[PETUNJUK KERJA]
[1] Menurut teks tentang pameran Cryptobiosis, apa judul karya instalasi Bagus Pandega?
[2] Teruskan teks tentang pameran Cryptobiosis mulai dari bagian sesudah kalimat terakhirnya.

[TEKS UNTUK DIANALISIS]
------

Judul Cryptobiosis, yang diambil dari kamus biologi, dipakai untuk mewakili tema pameran. Istilah tersebut merujuk pada perilaku hewan dan tumbuhan yang menghentikan aktivitas kehidupan sementara untuk bertahan hidup dari lingkungan alam yang ekstrem. Nakao pun membagi kumpulan karya tersebut ke dalam tiga kelompok.
Kelompok pertama berkaitan dengan kenangan dan munculnya kemampuan tersembunyi. Total, ada enam karya di kelompok ini. Robot pembuat grafiti itu salah satunya. Ada juga sebuah tayangan video hitam-putih berdurasi 8 menit berjudul Que voz feio (Plain Voices) karya Yamamoto Yoshihiro. Yoshihiro menampilkan dua perempuan kembar yang disandingkan pada layar dari tempat berbeda. Keduanya diminta menceritakan sebuah kejadian pada masa kecil secara bergantian.
Pengunjung pameran juga bisa puas bermain video game Gravity Rush karya Toyama Keiichiro, pemenang Entertainment Division Excellence Award of the 16th Japan Media Arts Festival 2012. Game petualangan ini memakai tokoh seorang gadis bernama Gravity Kitten. Ia kehilangan ingatannya setelah terbangun di kota terapung Hekseville. Dari seekor kucing hitam misterius bernama Dusty, pemain mendapat kekuatan untuk memanipulasi gravitasi. Kekuatan itu akan bertahap tumbuh lebih kuat setelah pemain melewati tantangan permainan.
Di kelompok kedua, ada empat karya yang dipamerkan. Karya-karya itu mewakili format serta teknik lama dan baru. Karya instalasi seniman Indonesia, Bagus Pandega, termasuk dalam kelompok ini. Berjudul Listening to the Silence, ia membuat sepasang tape yang memutar kaset tanpa suara di tengah lingkaran kumpulan pita-pita kaset. Di kelompok ini juga dipajang film animasi pendek Golden Time garapan Inaba Takuya. Film animasi peraih Animation Division Excellence Award of the 17th Japan Media Arts Festival 2013 itu berkisah tentang penolakan sebuah televisi buatan 1960-an yang dibuang pemiliknya ketika Jepang mengalami kebangkitan ekonomi pada 1980-an.

------

[DATA YANG DIBERIKAN]
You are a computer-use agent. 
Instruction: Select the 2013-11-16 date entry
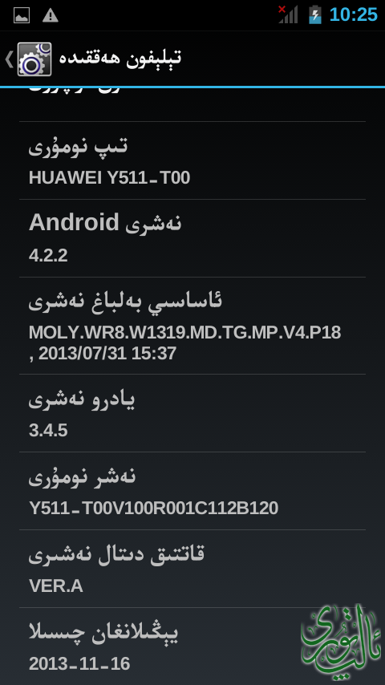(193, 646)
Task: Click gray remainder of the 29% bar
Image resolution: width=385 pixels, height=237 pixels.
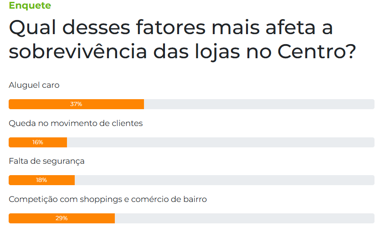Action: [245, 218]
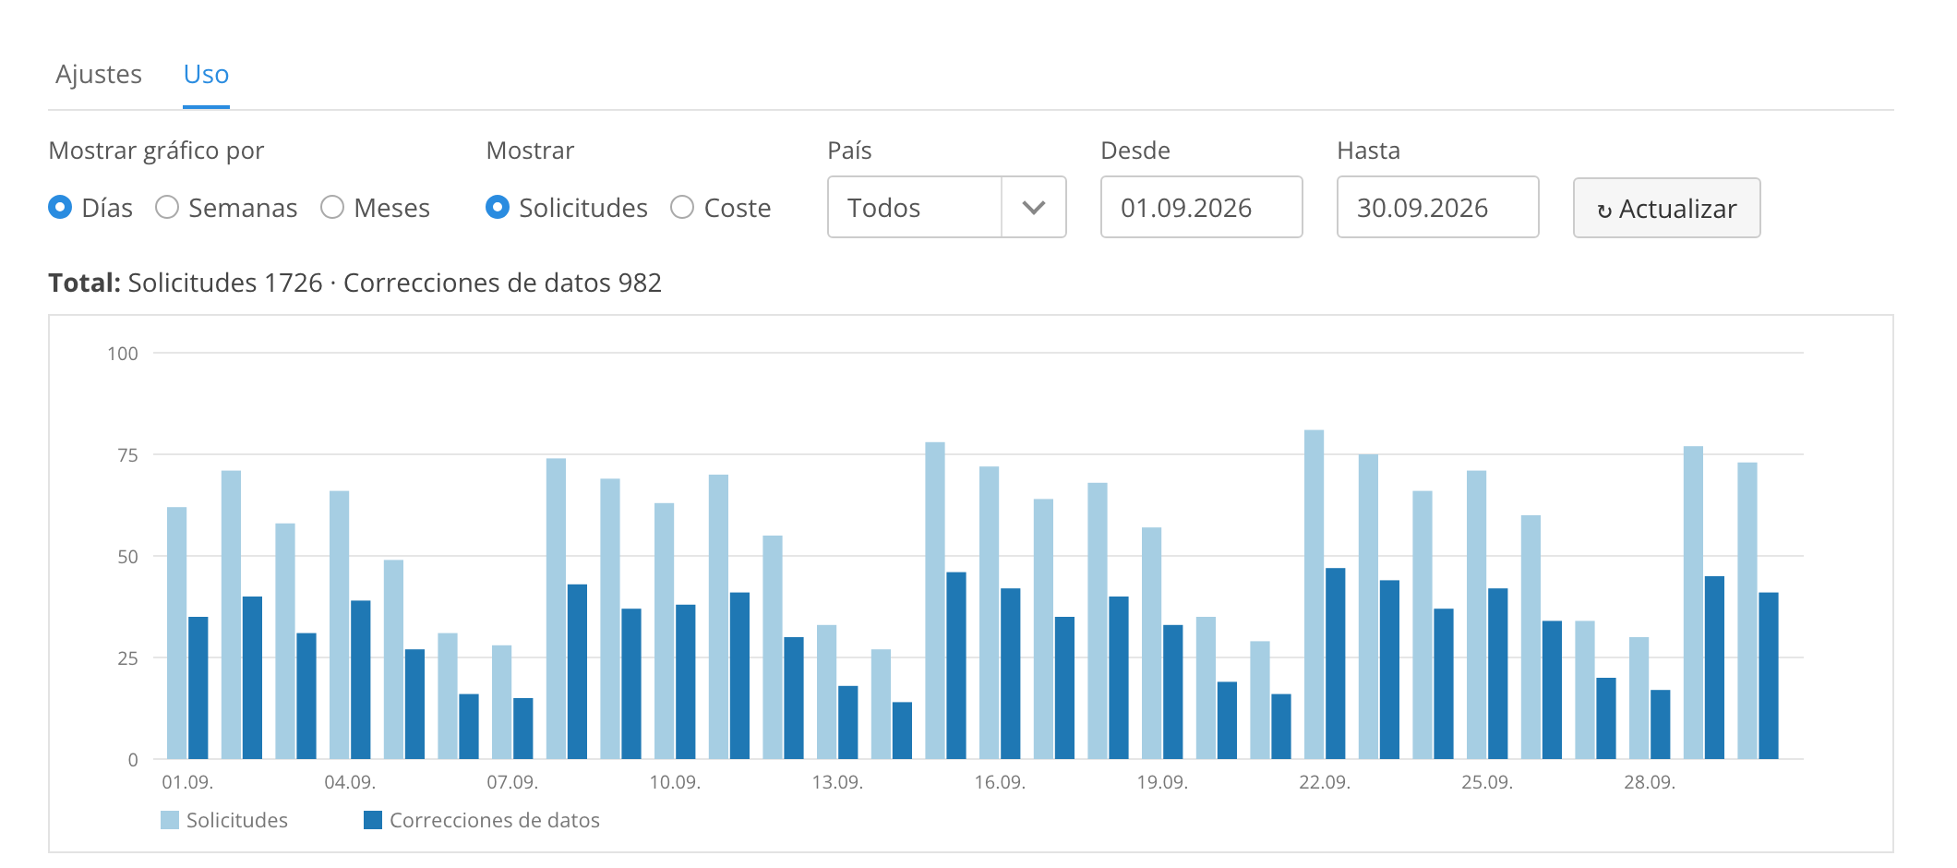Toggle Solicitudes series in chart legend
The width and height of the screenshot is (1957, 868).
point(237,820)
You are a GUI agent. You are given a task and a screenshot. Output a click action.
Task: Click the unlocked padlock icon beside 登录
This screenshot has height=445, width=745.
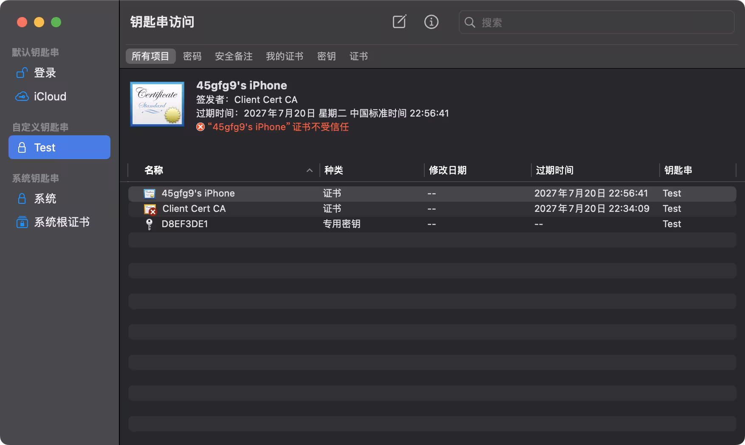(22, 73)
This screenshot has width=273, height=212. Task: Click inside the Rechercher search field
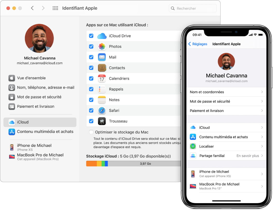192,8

------

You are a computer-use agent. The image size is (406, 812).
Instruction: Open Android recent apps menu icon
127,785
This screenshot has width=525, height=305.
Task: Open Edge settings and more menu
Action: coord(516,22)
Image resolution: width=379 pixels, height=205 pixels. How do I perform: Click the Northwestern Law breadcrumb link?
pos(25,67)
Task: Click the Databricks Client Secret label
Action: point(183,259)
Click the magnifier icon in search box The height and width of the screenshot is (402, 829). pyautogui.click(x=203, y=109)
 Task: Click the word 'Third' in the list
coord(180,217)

------

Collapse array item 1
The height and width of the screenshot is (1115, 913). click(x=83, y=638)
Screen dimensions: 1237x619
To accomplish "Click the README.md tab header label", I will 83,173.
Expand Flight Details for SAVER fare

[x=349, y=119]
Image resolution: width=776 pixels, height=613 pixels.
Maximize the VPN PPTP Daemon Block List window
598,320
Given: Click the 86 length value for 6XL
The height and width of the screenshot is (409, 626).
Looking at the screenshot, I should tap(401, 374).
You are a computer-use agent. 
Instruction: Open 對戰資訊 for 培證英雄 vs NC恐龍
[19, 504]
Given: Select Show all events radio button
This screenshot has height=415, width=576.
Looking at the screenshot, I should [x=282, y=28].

------

[JAWABAN]
[1] Listening to the Silence

[2]
Masih terkait dengan televisi tabung, seniman Wada Ei, pemenang Art Division Excellence Award of the 13th Japan Media Arts Festival 2009, menggarap karya instalasi dan pertunjukan berjudul Braun Tube Jazz Band. Ia menjadikan tujuh layar televisi yang berjejer seperti gamelan sebagai alat musik elektronik.
Lewat usapan atau tepukan halus, televisi yang telah diatur untuk mengeluarkan nada atau suara tertentu itu dimainkan dengan satu tangan yang memegang ujung jack kabel ke pelantang suara. Saat pembukaan pameran, Wada mempertontonkan cara memainkan musik tabung jazz tersebut.
Adapun Syaiful Aulia Giribaldi menyajikan instalasi video berjudul Lurmita Fariea (Leang Leang Project). Dengan kamera lensa makro, ia merekam mikroorganik di dalam kawasan Gua Leang-leang Sulawesi, yang terkenal dengan artefak lukisan purba di dindingnya. Video tersebut dan dua karya lainnya dikelompokkan kurator ke bagian ketiga, yang mengusung tema seputar alam, arsip, dan data besar untuk menghasilkan realitas baru.
Pengamat seni Agung Hujatnikajennong mengatakan, panitia Japan Media Arts Festival setiap tahun rutin berpromosi keliling negara seperti ke Amerika dan Eropa. Di Indonesia, ini baru pertama kalinya di Bandung. “Karya yang dibawa ke pameran ini terkesan canggih sekali, tapi sebenarnya festivalnya cukup tradisional,” kata mantan kurator di Selasar Sunaryo itu.
Agung merujuk pada karya-karya komik dan video animasi yang di beberapa festival seni media seperti di Amerika dan Eropa tidak mendapat tempat. “Beberapa festival di sana malah lebih hi-tech daripada di Jepang,” kata dosen Seni Rupa ITB tersebut.
Dari sekian karya pemenang yang dipamerkan itu, Agung menilai video Que voz feio (Plain Voices) tentang cerita dua perempuan kembar soal masa kecilnya, punya gagasan yang menarik dan kuat. Dengan penyajian dan cara yang sederhana, karya tersebut dinilainya mewakili fenomena media dalam keseharian, yakni mengaburkan fakta dan fiksi dari tayangannya.